Subpart G—Formal Proceedings, Notice, Pleadings, Replies (Rule 7)
top
§ 201.71 Commencement of proceedings.
top
Formal proceedings may be commenced with respect to any phase of an application for Government aid or other relief, the processing of which by statute requires a public hearing. The Administration may, in its discretion, also direct the holding of a hearing not required by statute for any purpose authorized in the statutes it administers.

§ 201.72 Notice.
top
Notice of any matter which may result in or involves the institution of a formal proceeding will be given by publication in the Federal Register in sufficient detail and in sufficient time to apprise interested persons of the nature of the issues to be heard and to allow for an opportunity to file petitions for leave to intervene.

§ 201.73 Joinder of proceedings.
top
(a) Two or more matters which have been set for hearing by the Administration, and which involve similar issues, may be consolidated for the purpose of hearing. Such consolidation may, at the discretion of the Administration, or Presiding Officer after hearing has been ordered, be ordered upon petition of any party to said hearing or upon the initiative of the Administration.

• _Recorded information_:
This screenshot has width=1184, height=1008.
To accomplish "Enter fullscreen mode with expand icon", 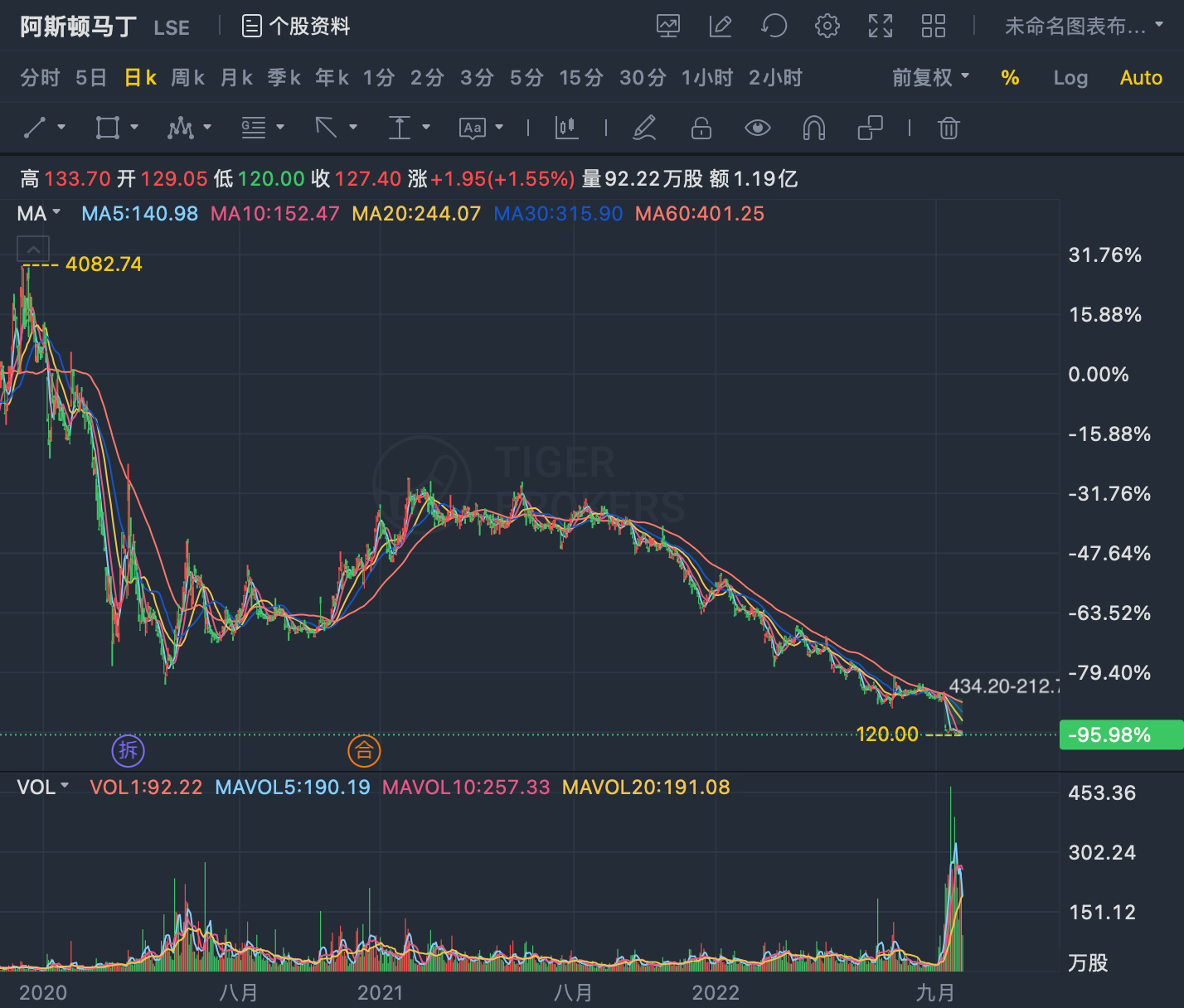I will 881,26.
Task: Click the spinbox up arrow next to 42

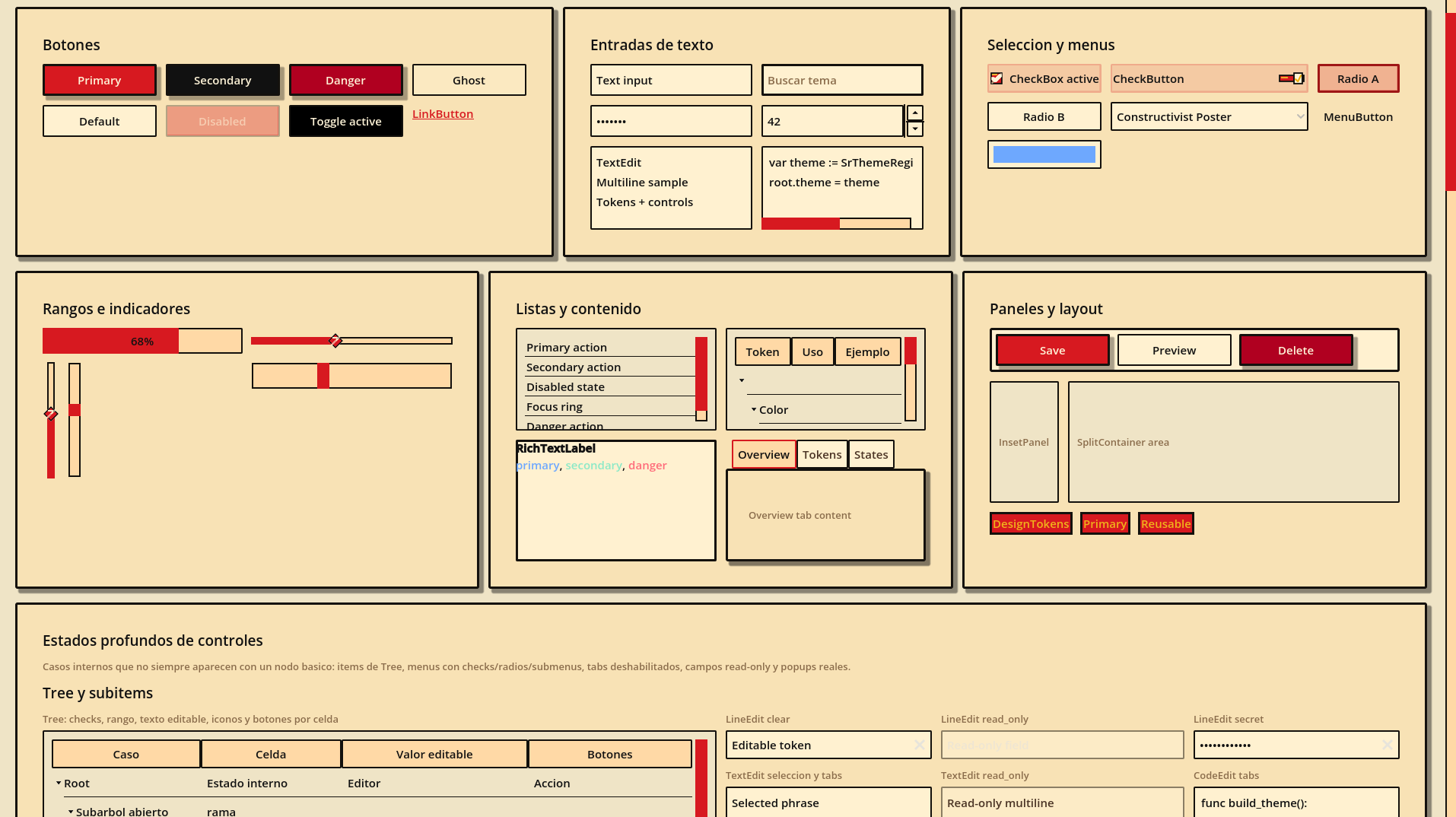Action: [x=915, y=113]
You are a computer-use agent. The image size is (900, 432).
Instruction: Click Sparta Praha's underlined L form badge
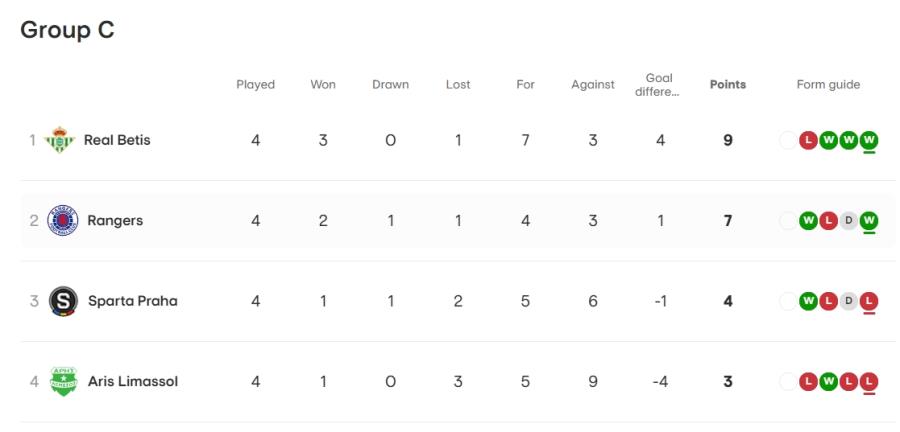coord(870,301)
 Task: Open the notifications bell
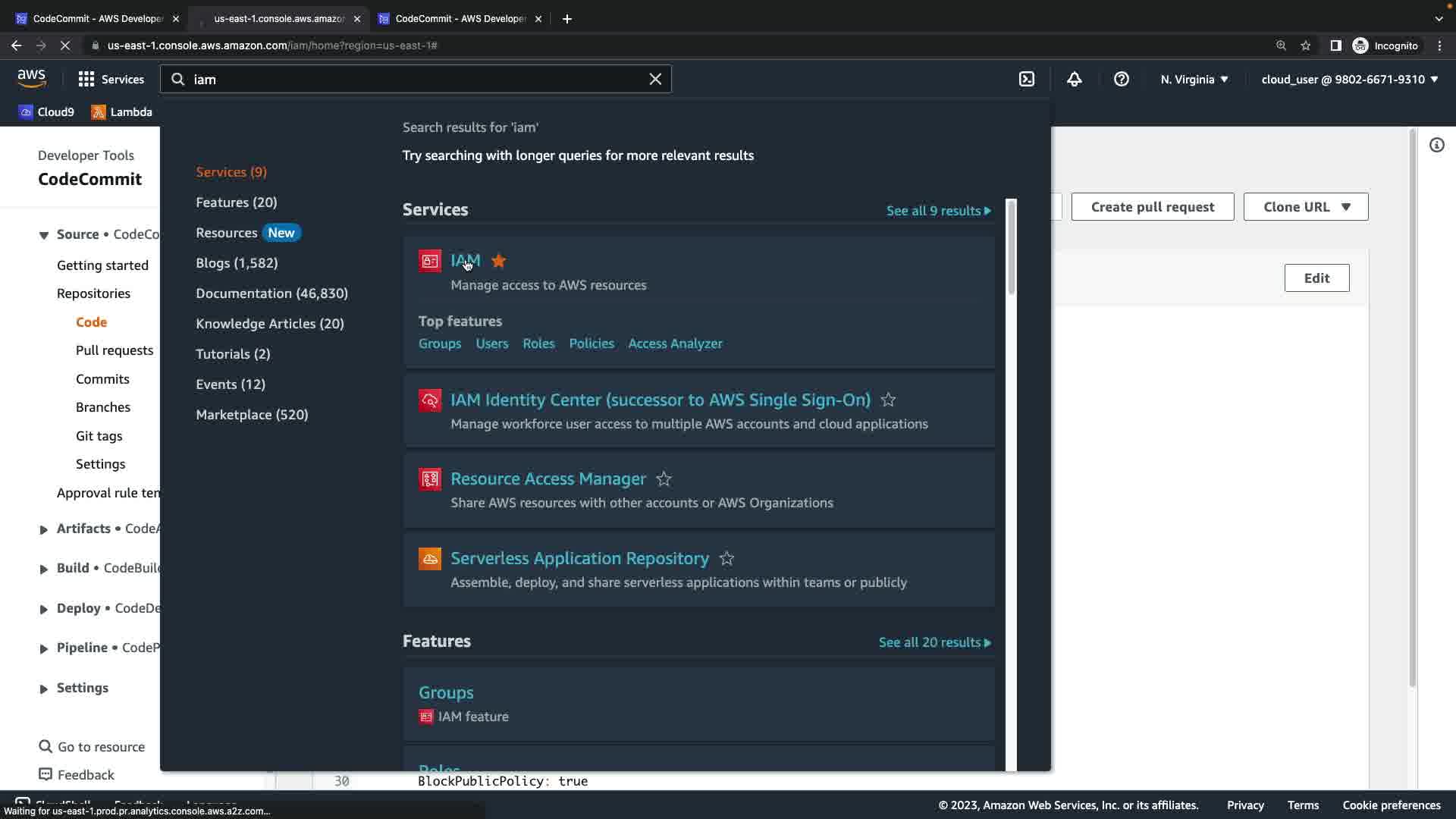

• _What is being asked_:
Copy the passage on formal proceedings from "Subpart G—Formal Proceedings, Notice, Pleadings, Replies" up to and including "leave to intervene.", putting "announcement" in place of "publication".

• _Answer to the task_:
Subpart G—Formal Proceedings, Notice, Pleadings, Replies (Rule 7)
top
§ 201.71 Commencement of proceedings.
top
Formal proceedings may be commenced with respect to any phase of an application for Government aid or other relief, the processing of which by statute requires a public hearing. The Administration may, in its discretion, also direct the holding of a hearing not required by statute for any purpose authorized in the statutes it administers.

§ 201.72 Notice.
top
Notice of any matter which may result in or involves the institution of a formal proceeding will be given by announcement in the Federal Register in sufficient detail and in sufficient time to apprise interested persons of the nature of the issues to be heard and to allow for an opportunity to file petitions for leave to intervene.